There is something similar regarding Native Americans and Tibetans and because Nepalis are either Tibetan Buddhist or Hindu or both there is also a similarity with Nepalis and East Indians in this sense too.
What they have in common is that they laugh a lot at being alive. White people go often to these places of Grief and fear whereas Native Americans and Tibetans and Nepalis tend to laugh at what happens to them in life instead. I actually like this better.
I remember how miserable White Americans were when I was growing up in the 1950s. There was so much unprocessed grief and sadness from the Great Depression and World War II and everything else.
I felt a lot like suicide would be a better outcome than what my life looked like by the time I was 20. However, by then something else had happened which was Surfing culture, Beatnik Culture and the combination which became known as Hippie culture. I think all these ways of thinking to some degree saved me from suicide and being so miserable that I would have likely died from how I had been raised in the 1950s.
I had to feel like I could make life fun in order to want to continue to be alive. By my middle 20s I had figured out how to be happy in my life so when I got married I knew I never wanted a mortgage or payments on anything bigger than maybe a car or truck. This and owning my own businesses eventually I knew would make my life happy and worth living. So, this is what I did after I got my girlfriend pregnant and then we married so I could raise my son. I was 26 and she was 21. I think she was too young for this to work but I was barely grown up enough for us to be married so when we broke up when I was 29 I became a single father for three years until I met my 2nd wife who was then my age of 32. She had two kids already from her first marriage so this worked okay for about 14 years but ended after my father died in 1994.
NOTE later: By the way life never forced me to have a mortgage or that kind of responsibility ever in my life. By the time I wanted a big fancy house we were able to just pay it outright because I had never indebted myself that way. I think the Great Recession killed a lot of people's finances when their mortgages went underwater and they had to "Walk Away" from their mortgages and likely declare bankruptcy instead and the banks all ripped off their houses and fortunes.

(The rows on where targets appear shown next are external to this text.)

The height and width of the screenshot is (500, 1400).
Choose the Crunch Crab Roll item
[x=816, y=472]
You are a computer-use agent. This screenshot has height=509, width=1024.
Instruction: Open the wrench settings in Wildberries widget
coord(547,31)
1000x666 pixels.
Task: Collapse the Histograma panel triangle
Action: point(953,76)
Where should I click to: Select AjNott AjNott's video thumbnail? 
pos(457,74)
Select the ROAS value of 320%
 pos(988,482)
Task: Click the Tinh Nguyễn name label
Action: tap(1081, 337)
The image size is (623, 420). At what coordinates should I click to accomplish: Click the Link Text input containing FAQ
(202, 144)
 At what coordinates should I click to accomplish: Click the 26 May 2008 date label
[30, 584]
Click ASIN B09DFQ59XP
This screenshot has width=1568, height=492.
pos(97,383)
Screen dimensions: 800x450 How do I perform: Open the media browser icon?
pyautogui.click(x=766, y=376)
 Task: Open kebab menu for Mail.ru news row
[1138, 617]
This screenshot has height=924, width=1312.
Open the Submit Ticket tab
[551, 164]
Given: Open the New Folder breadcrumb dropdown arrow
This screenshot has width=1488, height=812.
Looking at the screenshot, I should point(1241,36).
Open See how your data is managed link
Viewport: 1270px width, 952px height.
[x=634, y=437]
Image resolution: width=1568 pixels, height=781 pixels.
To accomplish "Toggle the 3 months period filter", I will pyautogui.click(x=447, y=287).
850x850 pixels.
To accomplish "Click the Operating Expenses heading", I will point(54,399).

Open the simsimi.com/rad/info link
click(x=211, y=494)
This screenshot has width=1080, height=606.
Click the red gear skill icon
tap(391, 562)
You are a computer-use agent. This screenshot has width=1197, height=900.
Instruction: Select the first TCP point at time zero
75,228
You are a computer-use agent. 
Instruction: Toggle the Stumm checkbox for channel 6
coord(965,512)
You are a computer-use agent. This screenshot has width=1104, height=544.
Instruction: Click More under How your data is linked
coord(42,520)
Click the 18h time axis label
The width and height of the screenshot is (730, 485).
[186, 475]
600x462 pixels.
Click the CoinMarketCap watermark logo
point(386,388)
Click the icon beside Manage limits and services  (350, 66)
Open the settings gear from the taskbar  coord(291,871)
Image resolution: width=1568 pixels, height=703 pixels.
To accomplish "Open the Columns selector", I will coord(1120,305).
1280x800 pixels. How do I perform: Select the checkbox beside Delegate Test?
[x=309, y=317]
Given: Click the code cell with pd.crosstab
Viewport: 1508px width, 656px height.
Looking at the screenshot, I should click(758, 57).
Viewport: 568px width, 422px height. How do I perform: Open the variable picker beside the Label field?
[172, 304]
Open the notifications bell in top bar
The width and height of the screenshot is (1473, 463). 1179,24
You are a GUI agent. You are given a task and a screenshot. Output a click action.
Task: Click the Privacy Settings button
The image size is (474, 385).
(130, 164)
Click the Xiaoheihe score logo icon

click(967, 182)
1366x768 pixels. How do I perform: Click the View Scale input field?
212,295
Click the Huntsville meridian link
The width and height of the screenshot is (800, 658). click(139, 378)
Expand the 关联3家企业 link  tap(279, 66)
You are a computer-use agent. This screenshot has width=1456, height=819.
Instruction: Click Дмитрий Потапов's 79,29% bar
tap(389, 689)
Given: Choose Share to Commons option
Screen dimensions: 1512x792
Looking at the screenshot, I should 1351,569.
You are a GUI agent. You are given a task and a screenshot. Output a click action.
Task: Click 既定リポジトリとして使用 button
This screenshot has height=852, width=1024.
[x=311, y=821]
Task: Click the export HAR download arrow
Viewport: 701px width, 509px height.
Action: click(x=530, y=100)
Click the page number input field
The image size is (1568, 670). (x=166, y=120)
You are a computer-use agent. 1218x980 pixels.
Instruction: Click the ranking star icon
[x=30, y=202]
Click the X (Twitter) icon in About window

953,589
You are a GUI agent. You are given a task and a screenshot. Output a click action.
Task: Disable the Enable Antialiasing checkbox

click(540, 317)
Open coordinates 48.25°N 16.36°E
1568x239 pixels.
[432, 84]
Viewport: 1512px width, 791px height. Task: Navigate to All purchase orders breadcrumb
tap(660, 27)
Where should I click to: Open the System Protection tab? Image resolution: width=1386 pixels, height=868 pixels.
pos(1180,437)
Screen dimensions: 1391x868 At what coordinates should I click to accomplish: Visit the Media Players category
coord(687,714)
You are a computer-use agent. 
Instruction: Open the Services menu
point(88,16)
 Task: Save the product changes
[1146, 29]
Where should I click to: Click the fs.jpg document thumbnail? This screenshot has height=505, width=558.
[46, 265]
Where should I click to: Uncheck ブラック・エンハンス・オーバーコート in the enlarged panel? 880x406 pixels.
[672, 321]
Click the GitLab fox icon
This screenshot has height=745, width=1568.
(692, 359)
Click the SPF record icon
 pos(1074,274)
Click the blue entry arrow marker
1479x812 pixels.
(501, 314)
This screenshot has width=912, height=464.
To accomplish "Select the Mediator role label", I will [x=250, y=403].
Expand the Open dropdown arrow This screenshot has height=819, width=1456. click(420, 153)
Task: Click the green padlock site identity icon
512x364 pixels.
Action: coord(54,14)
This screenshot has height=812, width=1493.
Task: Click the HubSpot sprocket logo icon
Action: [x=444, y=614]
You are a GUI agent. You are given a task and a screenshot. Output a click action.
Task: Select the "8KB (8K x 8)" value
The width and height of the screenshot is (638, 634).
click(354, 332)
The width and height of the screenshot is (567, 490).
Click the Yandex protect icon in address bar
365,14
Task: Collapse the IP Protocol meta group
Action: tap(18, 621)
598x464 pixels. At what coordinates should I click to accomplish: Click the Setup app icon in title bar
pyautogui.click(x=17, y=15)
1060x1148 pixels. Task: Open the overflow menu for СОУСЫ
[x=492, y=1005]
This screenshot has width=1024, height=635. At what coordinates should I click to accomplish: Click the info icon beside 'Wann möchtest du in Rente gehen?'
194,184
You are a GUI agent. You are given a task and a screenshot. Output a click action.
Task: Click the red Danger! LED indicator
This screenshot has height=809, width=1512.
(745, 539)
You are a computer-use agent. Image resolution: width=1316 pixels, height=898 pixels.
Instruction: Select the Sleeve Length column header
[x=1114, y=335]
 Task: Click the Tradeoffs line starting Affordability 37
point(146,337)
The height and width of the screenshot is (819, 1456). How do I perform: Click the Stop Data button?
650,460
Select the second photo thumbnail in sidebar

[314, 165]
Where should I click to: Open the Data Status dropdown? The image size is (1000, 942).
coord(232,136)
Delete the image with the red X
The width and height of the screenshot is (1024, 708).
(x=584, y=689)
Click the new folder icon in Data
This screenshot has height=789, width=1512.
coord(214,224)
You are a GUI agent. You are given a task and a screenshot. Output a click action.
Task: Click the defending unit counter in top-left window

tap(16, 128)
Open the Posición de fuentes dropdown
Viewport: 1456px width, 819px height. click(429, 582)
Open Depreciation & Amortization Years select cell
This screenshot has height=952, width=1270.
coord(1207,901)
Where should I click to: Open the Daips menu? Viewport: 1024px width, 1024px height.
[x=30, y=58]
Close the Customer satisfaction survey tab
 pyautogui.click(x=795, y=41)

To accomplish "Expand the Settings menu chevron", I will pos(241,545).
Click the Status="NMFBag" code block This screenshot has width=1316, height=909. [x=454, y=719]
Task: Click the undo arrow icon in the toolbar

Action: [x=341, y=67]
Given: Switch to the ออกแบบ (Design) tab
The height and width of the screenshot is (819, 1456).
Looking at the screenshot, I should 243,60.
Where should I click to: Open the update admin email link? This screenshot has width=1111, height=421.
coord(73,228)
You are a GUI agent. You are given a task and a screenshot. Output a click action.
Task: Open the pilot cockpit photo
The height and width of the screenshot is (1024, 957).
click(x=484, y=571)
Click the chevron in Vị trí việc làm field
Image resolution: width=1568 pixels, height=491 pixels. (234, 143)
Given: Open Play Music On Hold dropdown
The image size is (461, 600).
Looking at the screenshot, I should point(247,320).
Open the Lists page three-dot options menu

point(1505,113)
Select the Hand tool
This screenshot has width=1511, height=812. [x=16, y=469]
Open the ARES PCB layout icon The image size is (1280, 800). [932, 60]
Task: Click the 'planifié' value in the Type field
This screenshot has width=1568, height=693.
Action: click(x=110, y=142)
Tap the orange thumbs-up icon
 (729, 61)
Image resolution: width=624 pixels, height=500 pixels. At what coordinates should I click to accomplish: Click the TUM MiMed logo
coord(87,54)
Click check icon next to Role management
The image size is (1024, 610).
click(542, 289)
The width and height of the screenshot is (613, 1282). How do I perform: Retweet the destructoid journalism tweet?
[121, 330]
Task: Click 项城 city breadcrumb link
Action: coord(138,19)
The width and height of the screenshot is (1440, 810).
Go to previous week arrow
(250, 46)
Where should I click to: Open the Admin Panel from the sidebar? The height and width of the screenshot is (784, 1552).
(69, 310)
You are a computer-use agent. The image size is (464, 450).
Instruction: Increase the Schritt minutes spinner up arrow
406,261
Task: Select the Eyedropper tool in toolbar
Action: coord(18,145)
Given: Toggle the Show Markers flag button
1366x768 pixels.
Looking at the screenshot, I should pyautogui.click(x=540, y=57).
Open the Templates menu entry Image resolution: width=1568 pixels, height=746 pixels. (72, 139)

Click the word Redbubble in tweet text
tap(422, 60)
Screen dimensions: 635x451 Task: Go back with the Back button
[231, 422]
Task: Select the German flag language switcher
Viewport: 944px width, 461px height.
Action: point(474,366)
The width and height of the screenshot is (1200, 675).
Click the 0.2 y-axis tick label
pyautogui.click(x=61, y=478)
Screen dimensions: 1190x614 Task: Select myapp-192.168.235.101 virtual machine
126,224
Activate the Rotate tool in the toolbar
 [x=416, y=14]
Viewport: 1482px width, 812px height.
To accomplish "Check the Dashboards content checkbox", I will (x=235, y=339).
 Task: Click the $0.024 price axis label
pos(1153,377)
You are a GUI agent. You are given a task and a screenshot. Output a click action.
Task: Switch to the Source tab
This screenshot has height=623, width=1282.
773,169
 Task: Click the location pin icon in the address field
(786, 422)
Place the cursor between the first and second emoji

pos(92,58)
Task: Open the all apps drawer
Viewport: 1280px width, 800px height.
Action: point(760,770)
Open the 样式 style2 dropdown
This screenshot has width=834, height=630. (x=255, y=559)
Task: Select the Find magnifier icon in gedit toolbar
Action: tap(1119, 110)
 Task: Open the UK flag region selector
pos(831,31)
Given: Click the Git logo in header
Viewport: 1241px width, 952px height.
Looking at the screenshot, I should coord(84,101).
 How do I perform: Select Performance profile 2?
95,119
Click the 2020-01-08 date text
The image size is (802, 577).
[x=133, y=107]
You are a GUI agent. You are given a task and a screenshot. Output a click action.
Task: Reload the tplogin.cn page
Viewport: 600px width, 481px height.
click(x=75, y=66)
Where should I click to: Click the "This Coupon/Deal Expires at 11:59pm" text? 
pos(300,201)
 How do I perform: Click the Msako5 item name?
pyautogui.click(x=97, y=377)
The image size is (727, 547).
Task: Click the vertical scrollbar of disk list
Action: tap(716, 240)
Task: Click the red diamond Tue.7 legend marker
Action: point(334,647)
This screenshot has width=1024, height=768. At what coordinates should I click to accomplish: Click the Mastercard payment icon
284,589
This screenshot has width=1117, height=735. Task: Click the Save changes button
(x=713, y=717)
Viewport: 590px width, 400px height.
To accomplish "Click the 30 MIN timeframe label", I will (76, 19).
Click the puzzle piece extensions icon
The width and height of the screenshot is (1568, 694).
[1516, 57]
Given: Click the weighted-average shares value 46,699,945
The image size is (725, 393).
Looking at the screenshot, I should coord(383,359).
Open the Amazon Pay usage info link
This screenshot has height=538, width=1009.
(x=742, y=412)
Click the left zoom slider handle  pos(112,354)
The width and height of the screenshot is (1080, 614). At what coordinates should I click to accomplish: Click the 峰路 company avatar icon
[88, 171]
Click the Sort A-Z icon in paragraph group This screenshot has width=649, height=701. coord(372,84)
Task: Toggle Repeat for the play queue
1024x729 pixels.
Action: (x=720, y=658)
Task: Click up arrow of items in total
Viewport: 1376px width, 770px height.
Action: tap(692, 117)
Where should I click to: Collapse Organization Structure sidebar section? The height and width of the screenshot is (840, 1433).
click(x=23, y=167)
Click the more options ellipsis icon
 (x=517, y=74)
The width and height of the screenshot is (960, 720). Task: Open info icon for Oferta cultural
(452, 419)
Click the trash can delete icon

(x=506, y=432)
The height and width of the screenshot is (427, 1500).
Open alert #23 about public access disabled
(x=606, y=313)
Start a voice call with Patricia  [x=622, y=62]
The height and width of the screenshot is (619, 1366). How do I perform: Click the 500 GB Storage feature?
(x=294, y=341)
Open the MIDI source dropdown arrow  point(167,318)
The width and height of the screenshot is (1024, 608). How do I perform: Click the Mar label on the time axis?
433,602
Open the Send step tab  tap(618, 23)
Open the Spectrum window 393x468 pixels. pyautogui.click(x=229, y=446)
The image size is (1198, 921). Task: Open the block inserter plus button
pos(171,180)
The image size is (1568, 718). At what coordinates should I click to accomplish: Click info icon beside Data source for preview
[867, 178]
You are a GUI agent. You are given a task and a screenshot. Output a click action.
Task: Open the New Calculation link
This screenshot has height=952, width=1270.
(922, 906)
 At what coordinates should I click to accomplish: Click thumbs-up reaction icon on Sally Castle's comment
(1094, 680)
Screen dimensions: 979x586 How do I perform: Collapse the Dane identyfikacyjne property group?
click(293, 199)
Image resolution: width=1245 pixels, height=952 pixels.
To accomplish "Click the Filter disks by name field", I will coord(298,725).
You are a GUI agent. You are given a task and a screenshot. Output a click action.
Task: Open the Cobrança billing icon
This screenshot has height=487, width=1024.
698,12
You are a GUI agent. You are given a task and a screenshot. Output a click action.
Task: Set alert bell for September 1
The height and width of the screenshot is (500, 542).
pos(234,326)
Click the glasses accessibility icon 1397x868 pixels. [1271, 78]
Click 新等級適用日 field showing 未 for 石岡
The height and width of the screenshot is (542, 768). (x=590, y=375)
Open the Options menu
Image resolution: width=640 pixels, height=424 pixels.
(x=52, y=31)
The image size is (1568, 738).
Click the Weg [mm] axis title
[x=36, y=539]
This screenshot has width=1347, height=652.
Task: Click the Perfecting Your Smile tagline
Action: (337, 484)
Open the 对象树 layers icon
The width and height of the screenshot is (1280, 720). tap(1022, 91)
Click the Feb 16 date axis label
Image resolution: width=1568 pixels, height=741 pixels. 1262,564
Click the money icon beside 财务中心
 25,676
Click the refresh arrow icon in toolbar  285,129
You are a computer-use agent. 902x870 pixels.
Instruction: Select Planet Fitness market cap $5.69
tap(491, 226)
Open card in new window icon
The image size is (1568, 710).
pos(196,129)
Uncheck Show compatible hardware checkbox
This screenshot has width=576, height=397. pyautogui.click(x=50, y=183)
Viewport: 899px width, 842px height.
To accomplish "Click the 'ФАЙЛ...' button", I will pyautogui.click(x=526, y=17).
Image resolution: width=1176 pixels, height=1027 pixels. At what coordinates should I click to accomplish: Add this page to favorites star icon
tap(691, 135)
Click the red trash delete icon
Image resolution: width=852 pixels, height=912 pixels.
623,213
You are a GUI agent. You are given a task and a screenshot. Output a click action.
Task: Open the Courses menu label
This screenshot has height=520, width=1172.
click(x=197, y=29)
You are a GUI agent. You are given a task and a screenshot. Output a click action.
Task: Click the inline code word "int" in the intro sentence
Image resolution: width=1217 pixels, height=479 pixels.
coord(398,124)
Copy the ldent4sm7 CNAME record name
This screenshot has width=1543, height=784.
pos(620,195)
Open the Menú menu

So, because of this and many other things my life was less stressful than many other people who bought into the whole mortgage thing. The other thing I did was to buy 2 1/2 acres of land without lines of power going to it in 1980 for around 8000 dollars which doesn't seem like a lot but then was worth much more then and then I built my own house that we lived in from 1980 to 1985 and then finally sold the land in 1990 I believe. But, living rent free on 2 1/2 acres of the most beautiful land I had ever seen with a full view of MT. Shasta made me want to stay alive and home school my kids from 1980 to 1985 which we did until the oldest was 12 and then we moved back to the San Francisco Bay area and bought another business.